- **What you are asked to do**: Output, exactly and with no pictures, the line that contains "This screenshot has width=911, height=436." and every line that comes after it in the data below, the last one included.
▼▼▼
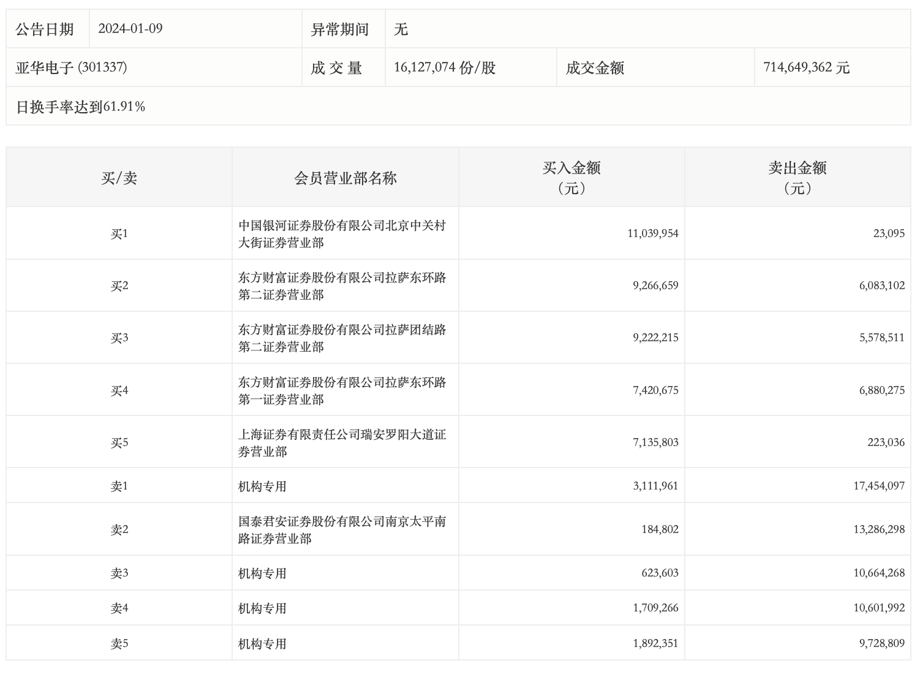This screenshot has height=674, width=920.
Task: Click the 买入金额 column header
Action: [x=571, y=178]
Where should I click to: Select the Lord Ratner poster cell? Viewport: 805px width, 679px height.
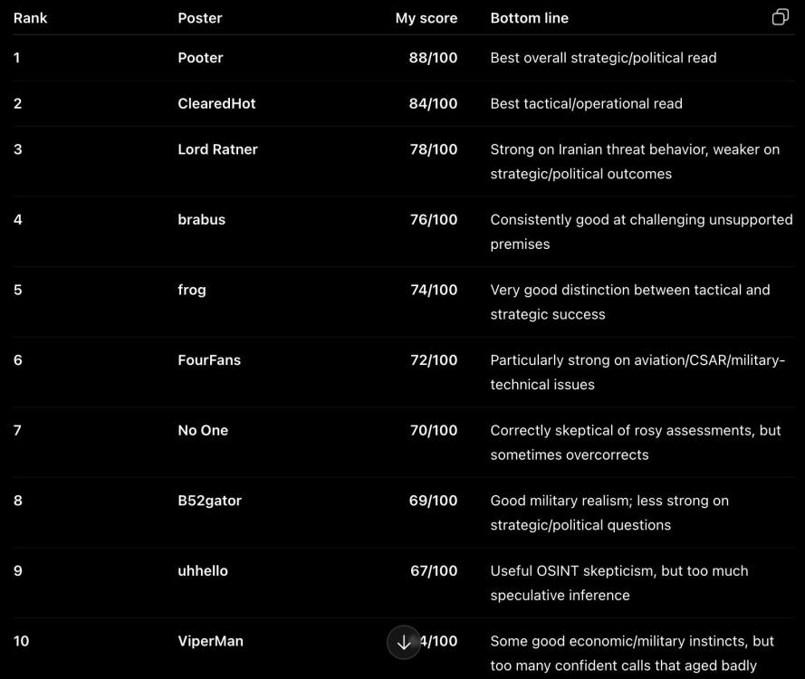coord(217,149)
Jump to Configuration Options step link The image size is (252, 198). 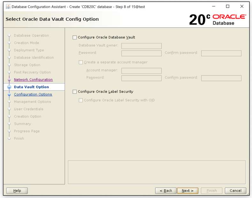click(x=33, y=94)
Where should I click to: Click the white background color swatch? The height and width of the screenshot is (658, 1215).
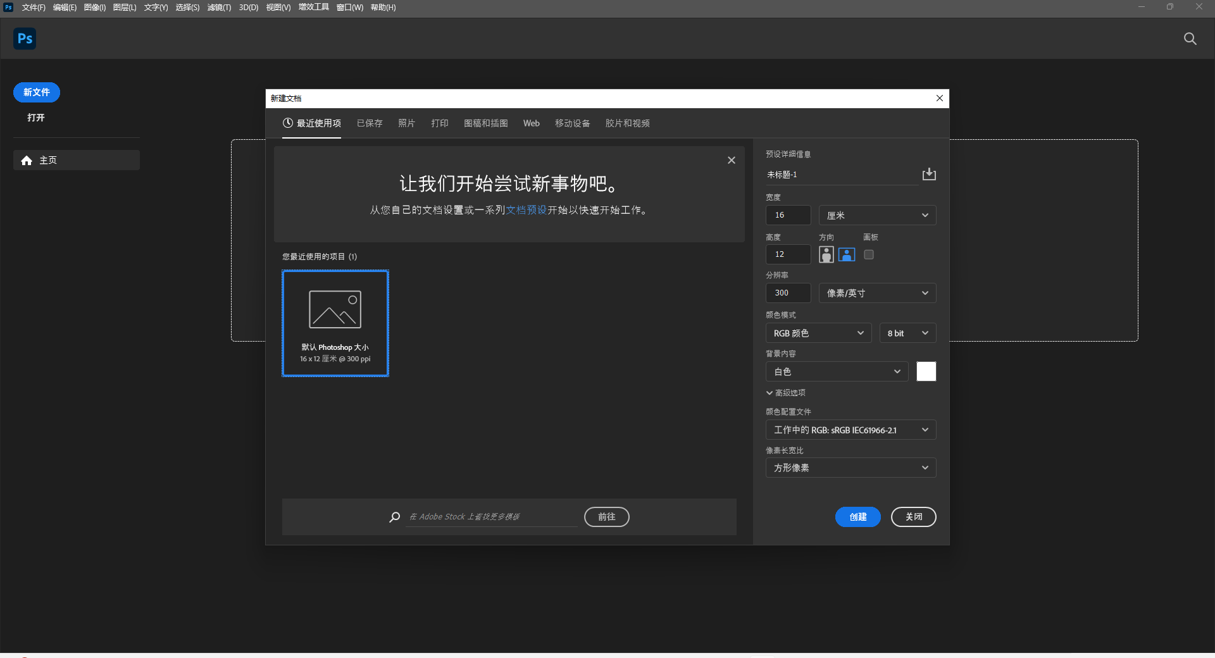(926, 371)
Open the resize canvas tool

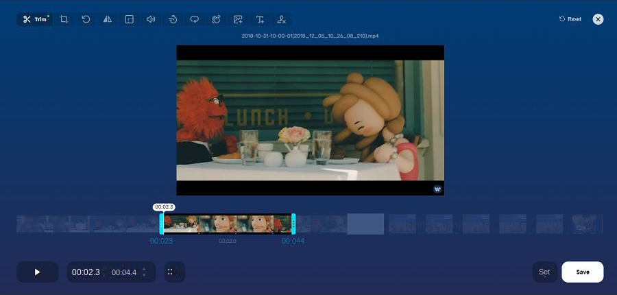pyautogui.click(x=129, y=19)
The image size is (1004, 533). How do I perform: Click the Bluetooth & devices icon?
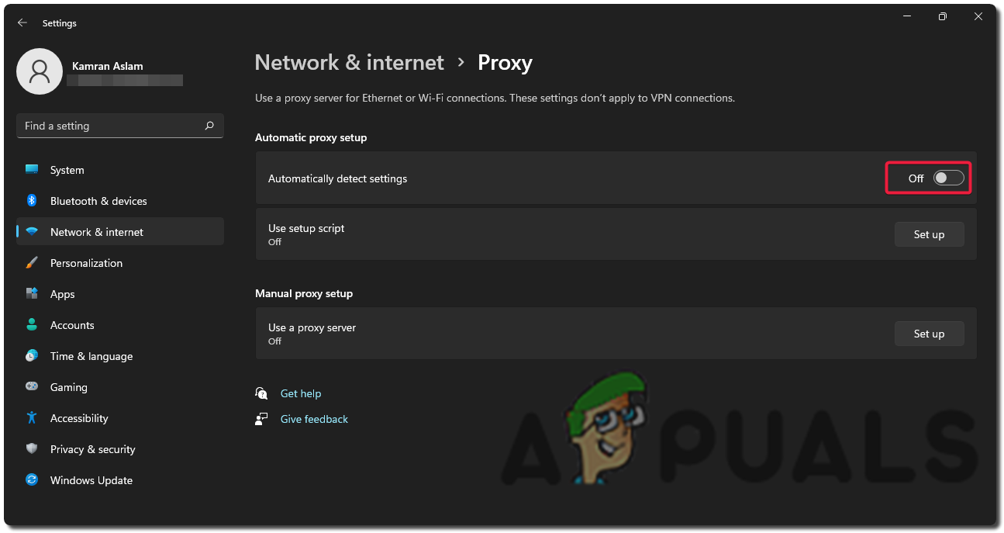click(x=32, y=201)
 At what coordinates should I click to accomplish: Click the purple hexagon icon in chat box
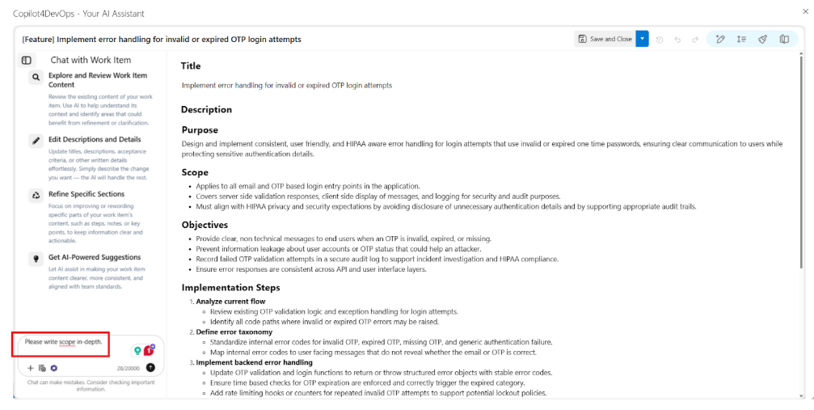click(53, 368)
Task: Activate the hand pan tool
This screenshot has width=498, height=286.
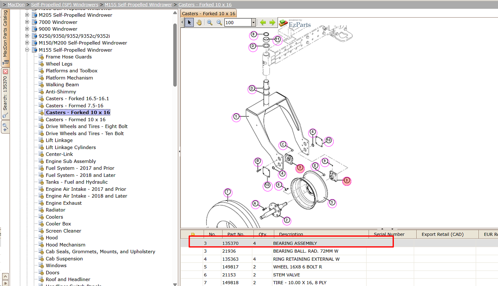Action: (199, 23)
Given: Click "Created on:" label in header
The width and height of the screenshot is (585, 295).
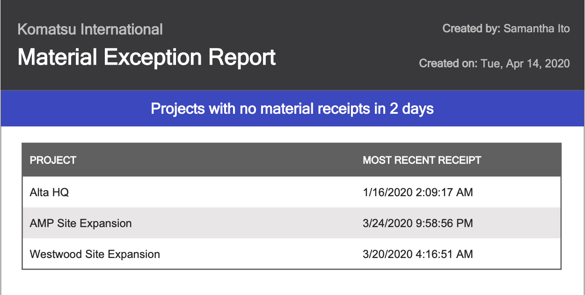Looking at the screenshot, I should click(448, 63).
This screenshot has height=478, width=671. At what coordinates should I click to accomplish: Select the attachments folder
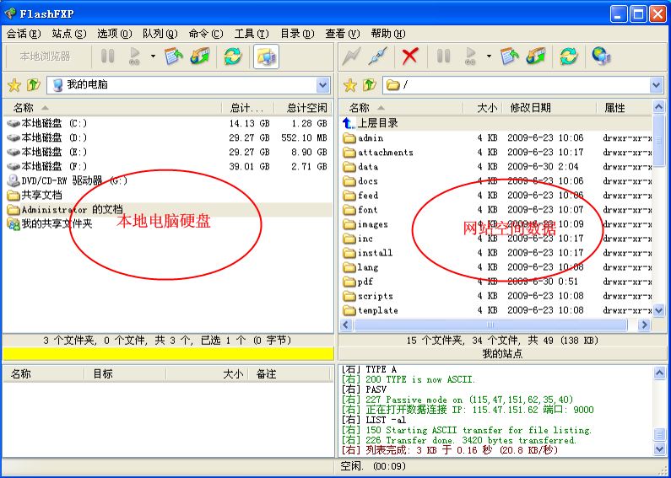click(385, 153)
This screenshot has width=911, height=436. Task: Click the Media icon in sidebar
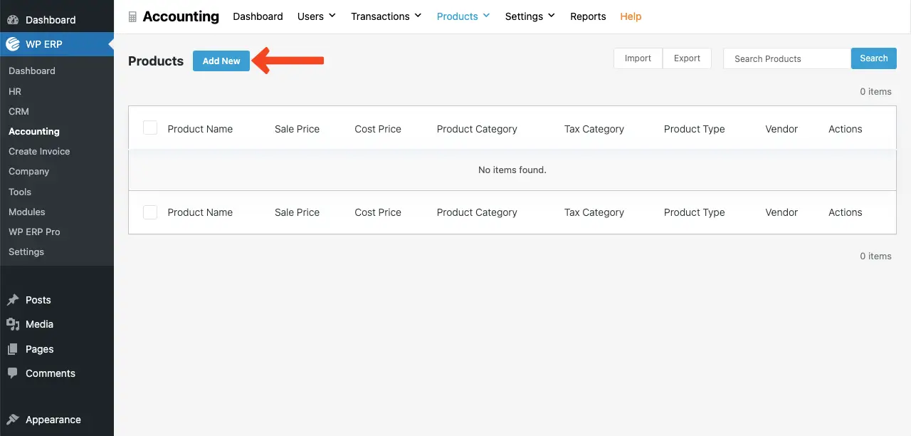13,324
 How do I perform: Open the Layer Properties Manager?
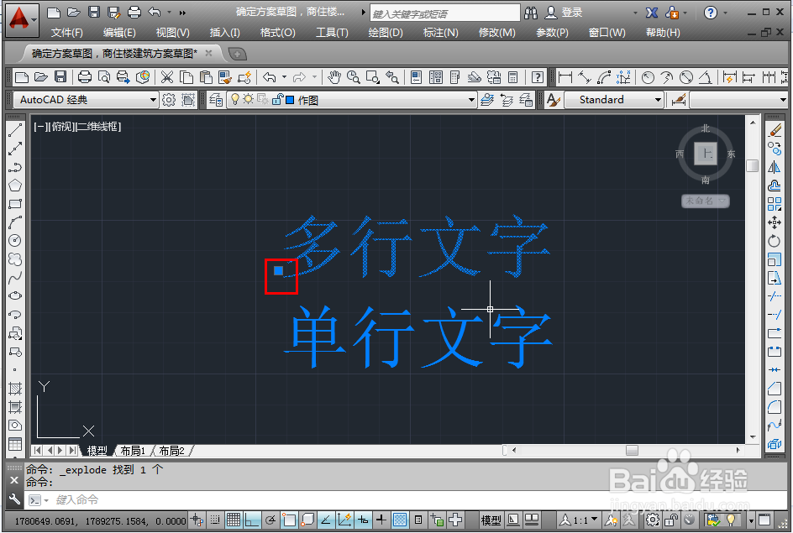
▲▲▲
- **Output below**:
This screenshot has width=911, height=436. Task: Click the Media icon in sidebar
13,324
 How do I perform: Open the Layer Properties Manager?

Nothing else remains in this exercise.